* SET TASKS *
1. In the Python packages page, reproduce everything from "- Install packages in your own conda/mamba" down to "better than another.", replacing "mamba" with "micromamba".
2. Using the Python packages page, answer these:
(a) Which operating system do the newest nodes on Engaging run?
(b) Where does the page recommend installing miniforge or miniconda on Satori?
(c) For what architecture are the packages in the added conda channels compiled?

* SOURCE EXCERPT *
============================================================
Installing Python Packages
There are a few different ways to install Python packages. Each ORCD system has its own set of Python modules and naming conventions for those modules, along with a set of recommendations for installing Python packages. This page is meant to give a general overview and link to those pages.
Python packages will need to be installed in your home directory or other directory you have write access to. There are a few different ways to do this, each with its own pros and cons. At a high level, you can:
- Install packages in your own Python virtual environment (venv)
- Install packages in your own conda/mamba environment
- Install packages to you home directory space using the
pip install --user
command
Which should you use? That can depend on a lot of things. Our recommendation will usually depend on the system, what you are doing, and which packages your are installing. Python virtual environments tend to be a good all-around option as a starting point. With them you can stay organized with environments, but they don't tend to take up as much space or create as many files as conda or mamba environments. Read through the pros and cons for each, they are meant to help you see when one might be better than another.
Modules for Python
Python is provided on all ORCD systems through either Python, Anaconda or similar modules. See the documentation for the system your are using below for a description of the python modules available. Some systems have some commonly used Python packages installed with their modules, so it is worth checking to see if these packages will satisfy your use case before installing your own.
Refer to the tab below to find out more about the Python modules available on the system you are using.
Some nodes on Engaging have different operating systems (OS). The newest nodes on Engaging are Rocky 8 and older nodes are Centos 7. Each OS has a different software stack, and so has different sets of Python and Anaconda modules. Both will have both Python and Anaconda modules, but will may have different names and versions. Check module avail
for this information. Be sure the OS of the login node you are using to launch jobs matches the OS of the compute nodes you are requesting.
We recommend using the newest miniforge modules for both. For Rocky 8 run:
For Centos 7:
Satori Python and Anaconda modules are rather old so the advice is to install your own miniforge or miniconda. Home directories on Satori are quite small, so the recommendation is to install these into /nobackup/users/$USER
where you have more space.
Once it is installed you will need to add channels to your conda configuration:
conda config --prepend channels https://public.dhe.ibm.com/ibmdl/export/pub/software/server/ibm-ai/conda/
conda config --prepend channels https://opence.mit.edu
conda config --prepend channels https://ftp.osuosl.org/pub/open-ce/current
These channels contain packages compiled for Satori's PowerPC architecture. You only need to run these commands once to add these channels to your configuration file.
============================================================
* GIVEN INFORMATION *
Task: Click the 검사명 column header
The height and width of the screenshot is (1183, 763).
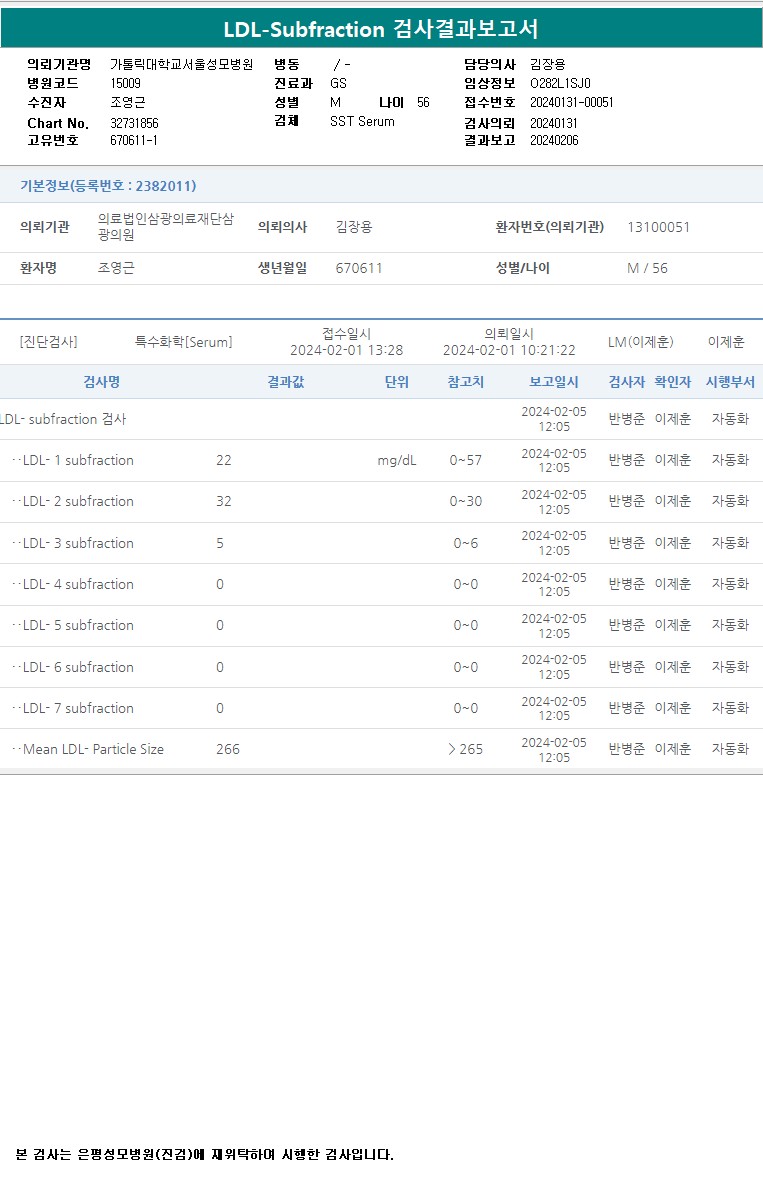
============================================================
* TASK-BY-TASK ANSWERS *
1.
- Install packages in your own conda/micromamba environment
- Install packages to you home directory space using the
pip install --user
command
Which should you use? That can depend on a lot of things. Our recommendation will usually depend on the system, what you are doing, and which packages your are installing. Python virtual environments tend to be a good all-around option as a starting point. With them you can stay organized with environments, but they don't tend to take up as much space or create as many files as conda or micromamba environments. Read through the pros and cons for each, they are meant to help you see when one might be better than another.

2.
(a) Rocky 8
(b) /nobackup/users/$USER
(c) Satori's PowerPC architecture